Faux. Avec la chute de la production d’œstrogènes, le vagin peut être moins bien lubrifié et moins élastique, ce qui peut entrainer des douleurs lors des rapports sexuels. Et entraîner de ce fait une baisse de libido. Mais des traitements associés à une vie sexuelle active, elle-même nécessaire pour maintenir les muscles du vagin toniques, peuvent efficacement traiter la sécheresse vaginale.

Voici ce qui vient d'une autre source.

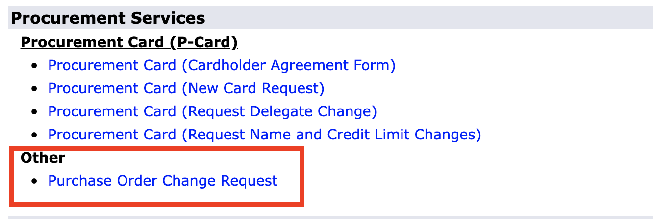Open the Cardholder Agreement Form link
The image size is (653, 219).
222,65
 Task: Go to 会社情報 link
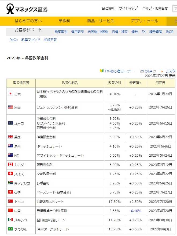108,8
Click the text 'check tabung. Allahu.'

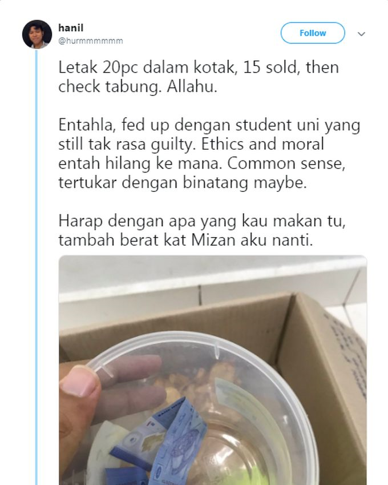pyautogui.click(x=138, y=87)
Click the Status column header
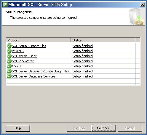 [103, 40]
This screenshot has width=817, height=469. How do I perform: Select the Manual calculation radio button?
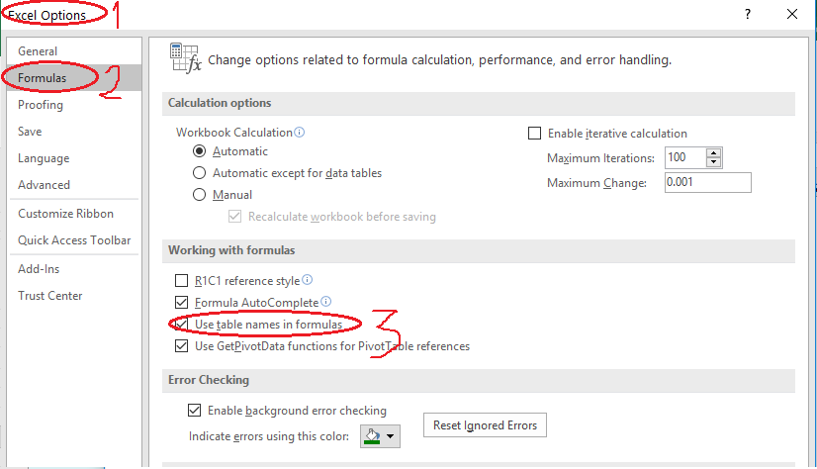click(200, 195)
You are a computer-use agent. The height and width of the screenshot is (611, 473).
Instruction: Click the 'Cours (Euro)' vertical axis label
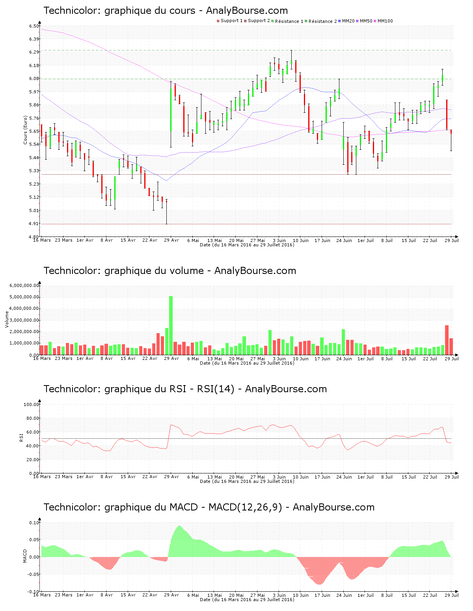(x=25, y=130)
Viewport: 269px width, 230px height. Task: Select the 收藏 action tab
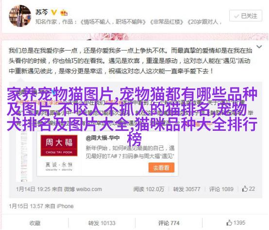coord(35,223)
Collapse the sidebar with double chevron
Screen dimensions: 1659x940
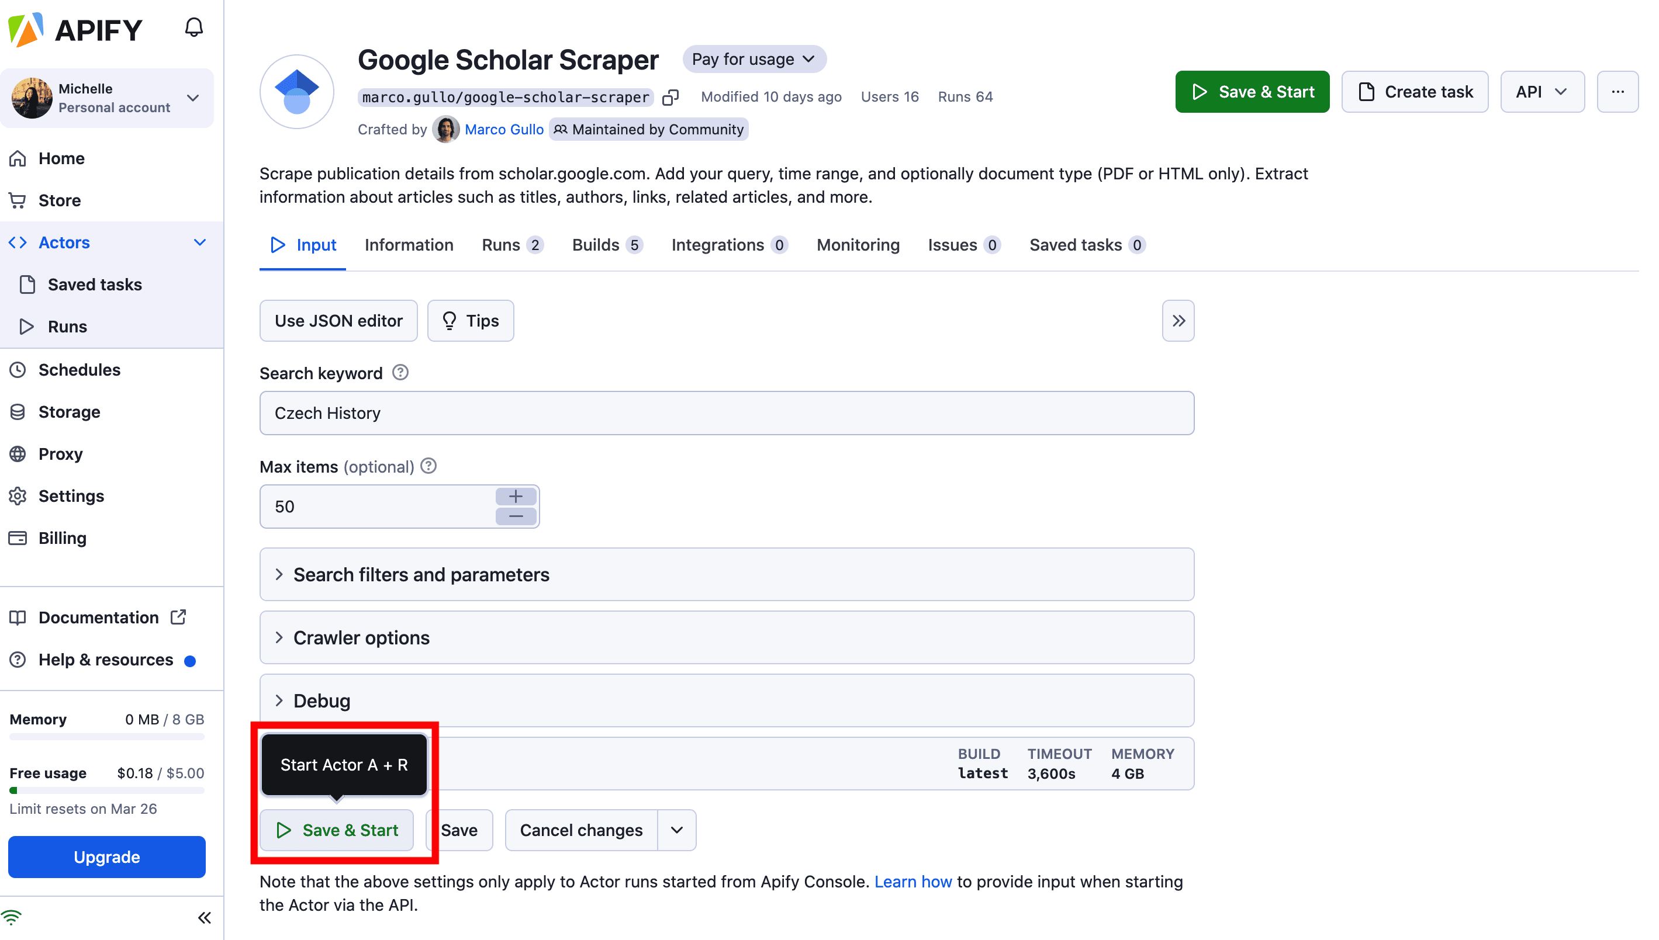pos(205,917)
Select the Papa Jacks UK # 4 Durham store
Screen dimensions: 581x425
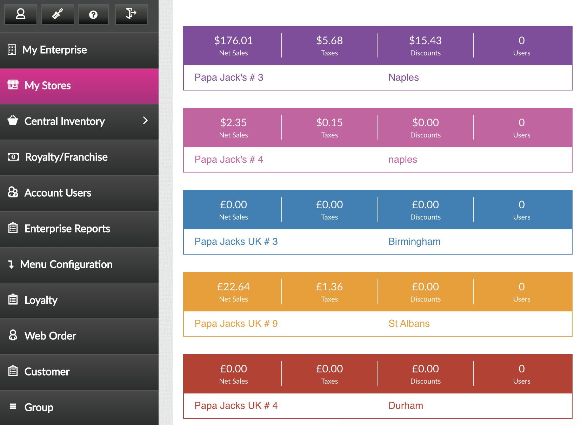236,406
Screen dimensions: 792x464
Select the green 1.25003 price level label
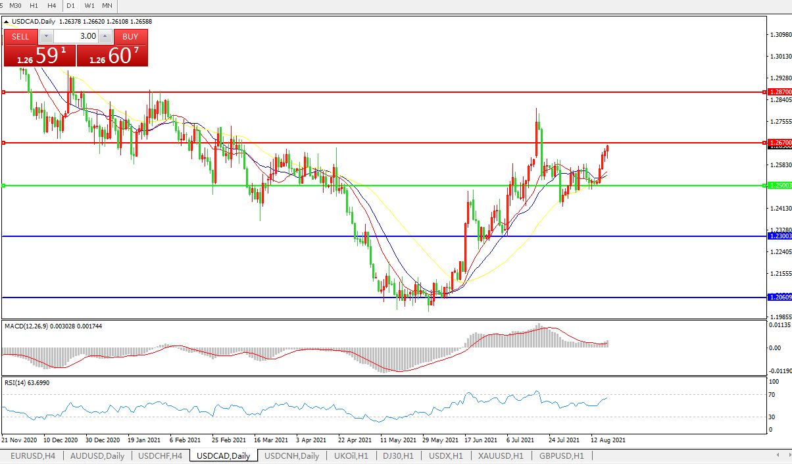tap(780, 186)
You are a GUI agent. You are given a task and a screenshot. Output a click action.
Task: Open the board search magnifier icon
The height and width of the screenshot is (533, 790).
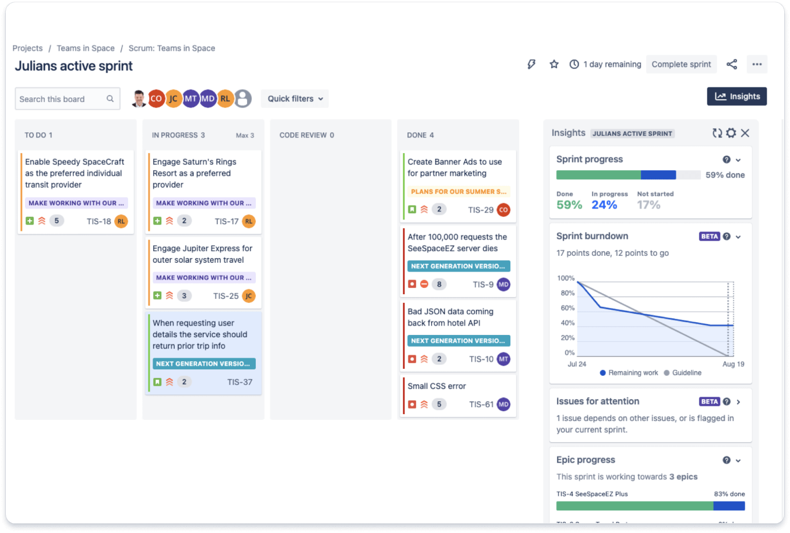coord(110,98)
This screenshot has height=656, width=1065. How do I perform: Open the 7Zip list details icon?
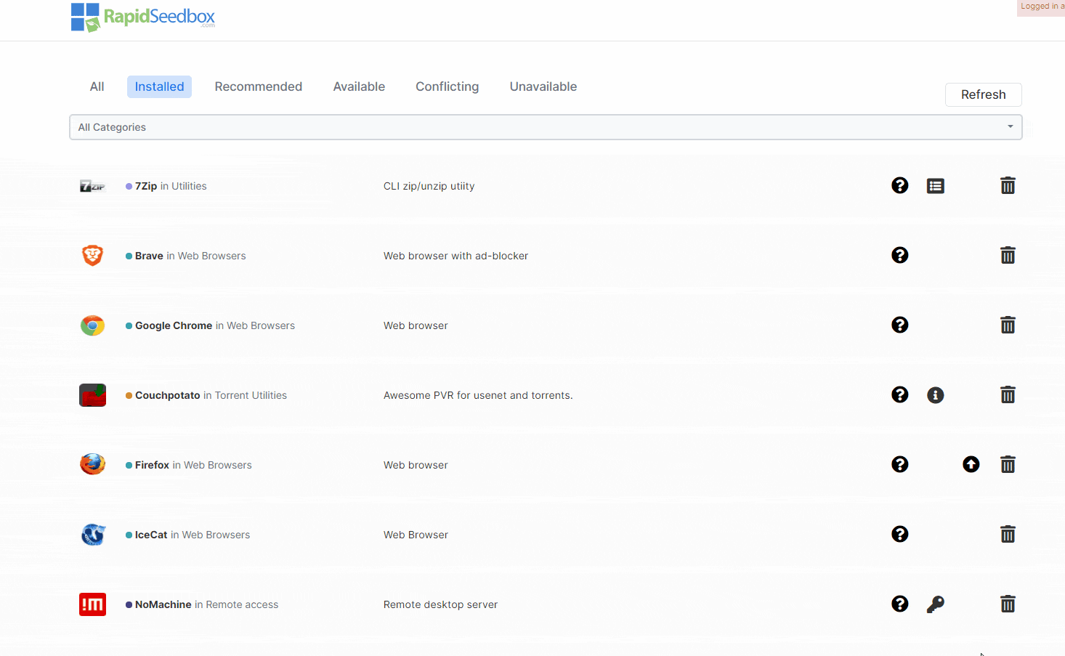[935, 186]
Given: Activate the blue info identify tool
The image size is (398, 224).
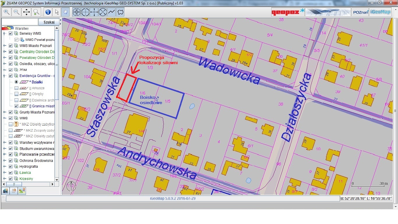Looking at the screenshot, I should [48, 12].
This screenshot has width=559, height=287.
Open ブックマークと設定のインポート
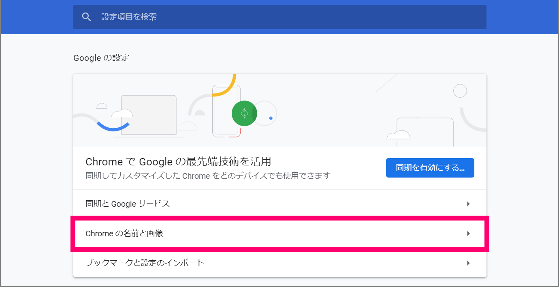[x=280, y=263]
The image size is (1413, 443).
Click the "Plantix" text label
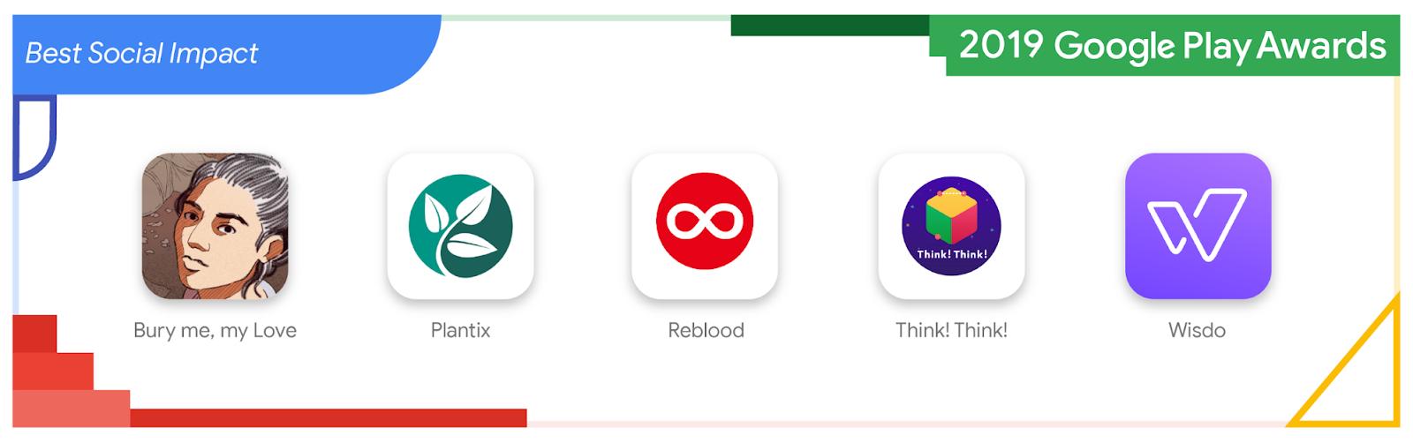click(460, 331)
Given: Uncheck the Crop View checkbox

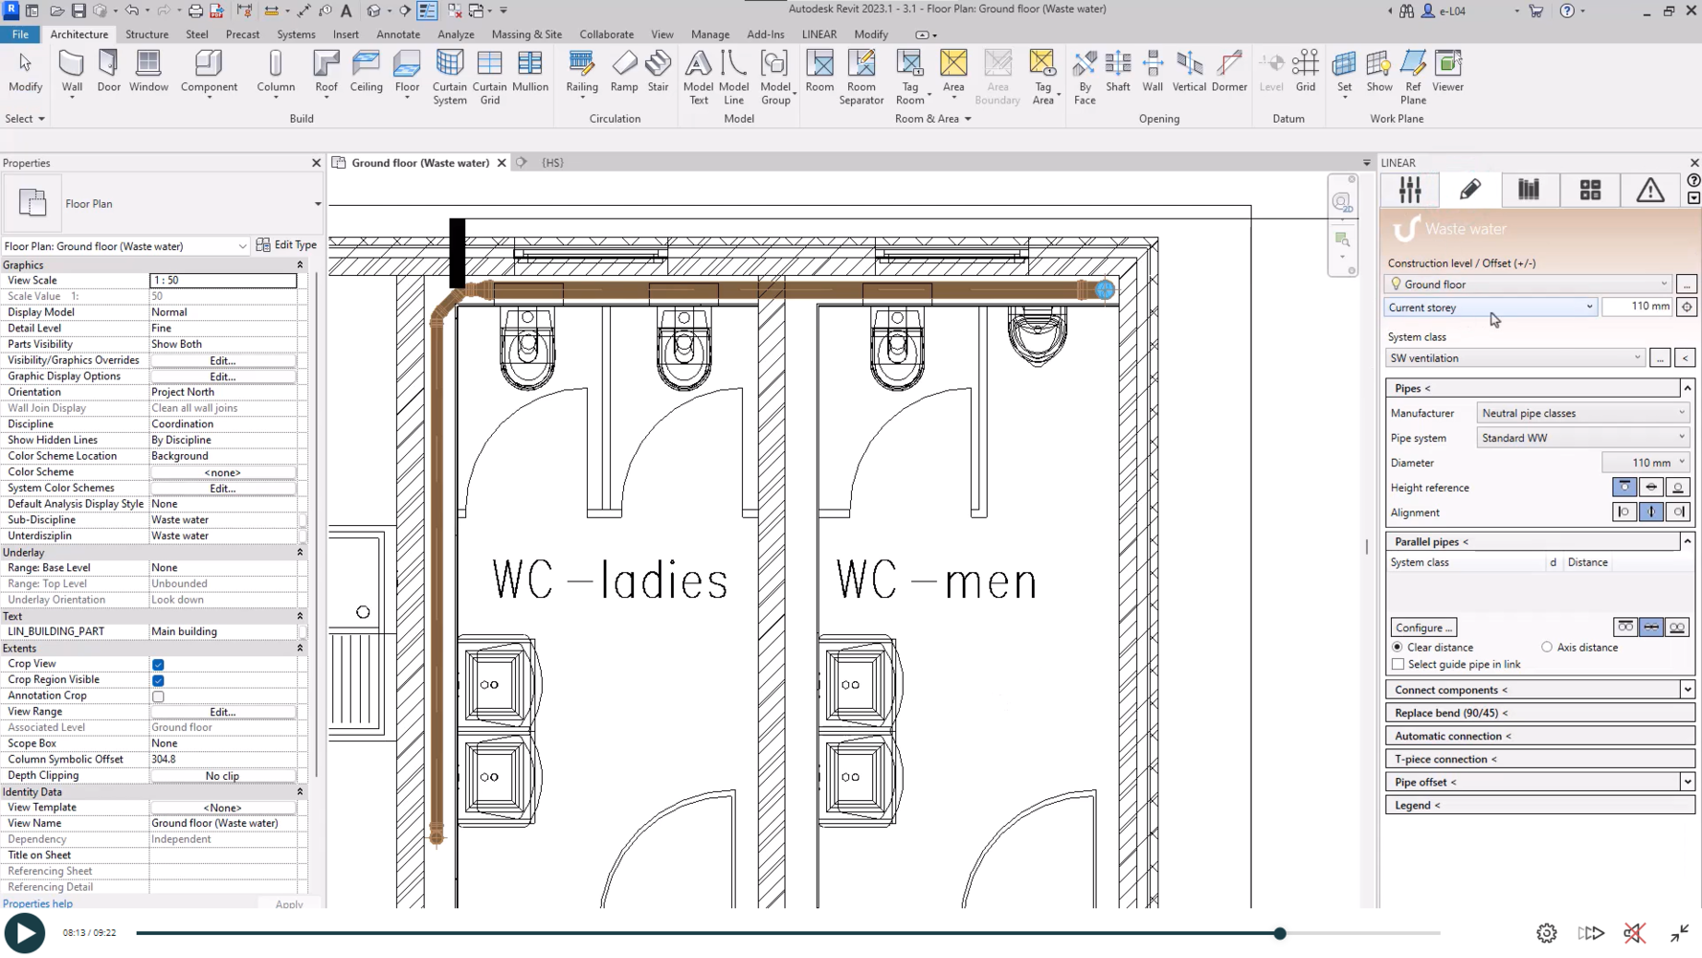Looking at the screenshot, I should point(158,664).
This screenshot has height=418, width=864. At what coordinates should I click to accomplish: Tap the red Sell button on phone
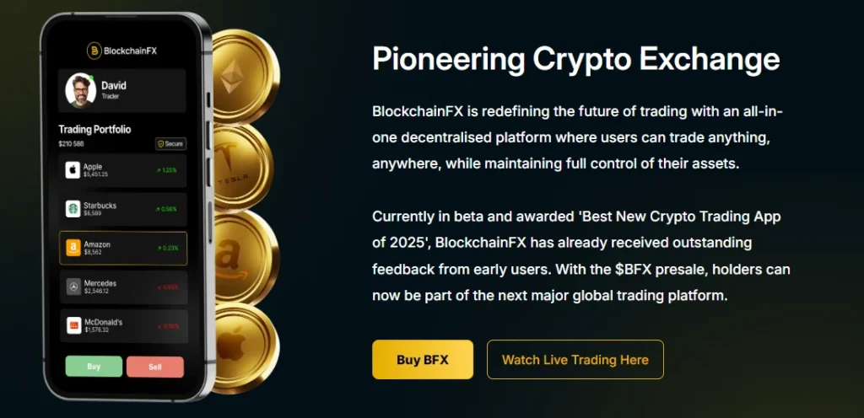click(154, 367)
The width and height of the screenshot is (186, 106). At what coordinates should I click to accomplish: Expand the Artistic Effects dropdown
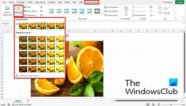[31, 11]
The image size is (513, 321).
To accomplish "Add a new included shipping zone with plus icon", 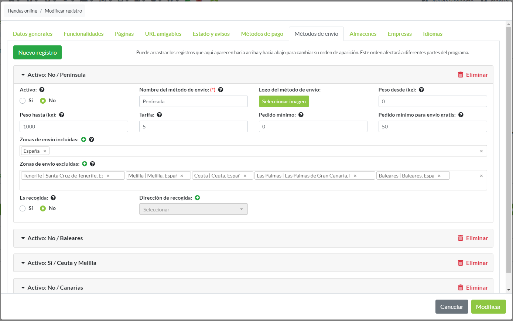I will [83, 139].
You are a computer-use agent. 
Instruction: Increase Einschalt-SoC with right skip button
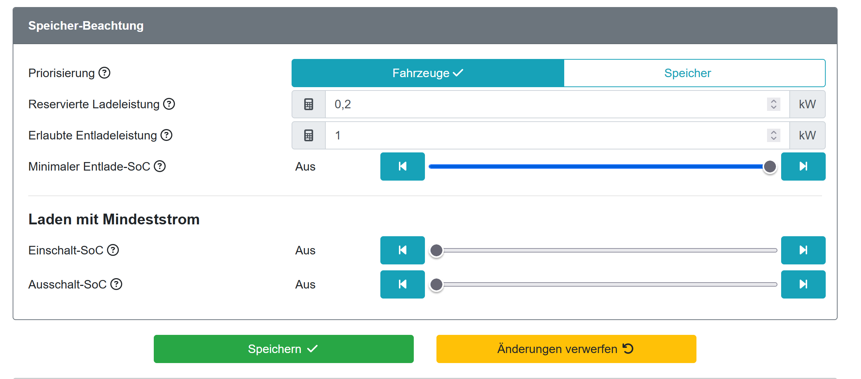tap(803, 250)
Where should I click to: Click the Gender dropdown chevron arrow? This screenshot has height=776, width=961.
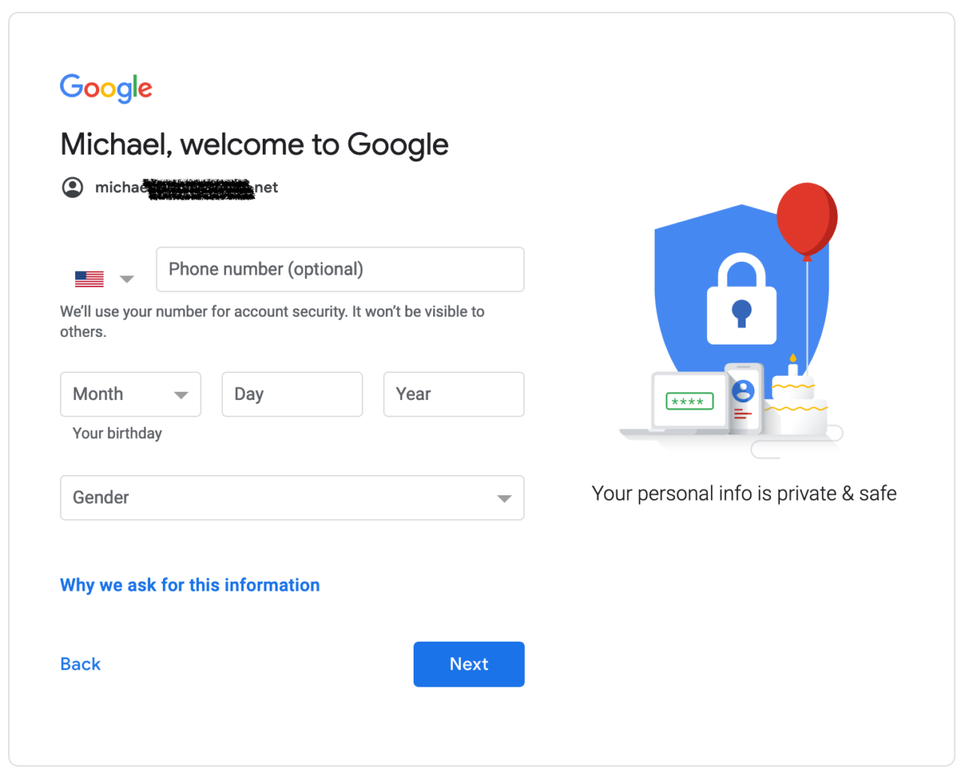[x=504, y=498]
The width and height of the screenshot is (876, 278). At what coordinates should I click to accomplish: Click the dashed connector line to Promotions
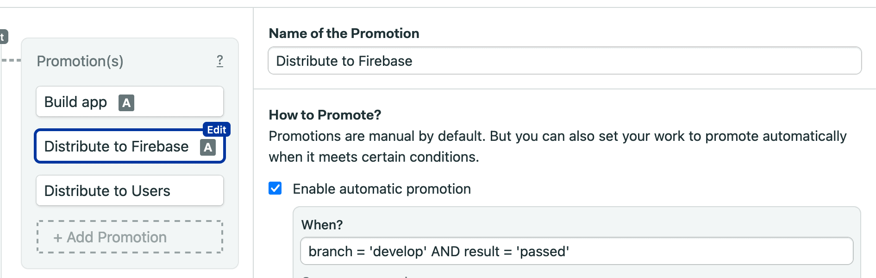tap(11, 60)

11. Le traitement hormonal de la ménopause sont controversés. 🙅‍♀️

Vrai. Le traitement hormonal de la ménopause qui consiste à administrer des hormones féminines à des femmes pour contrebalancer les symptômes de la ménopause, peut augmenter le risque de cancer du sein, de l’ovaire, de l’endomètre, de thromboembolie veineuse et d’AVC. En revanche, elle soulagerait les femmes souffrant de symptômes de la ménopause sévères et préviendrait les risques d’ostéoporose. La Haute Autorité de Santé recommande donc un traitement « choisi et ciblé » à des doses « les plus ajustées et les plus courts possibles et réévalués au moins chaque année ».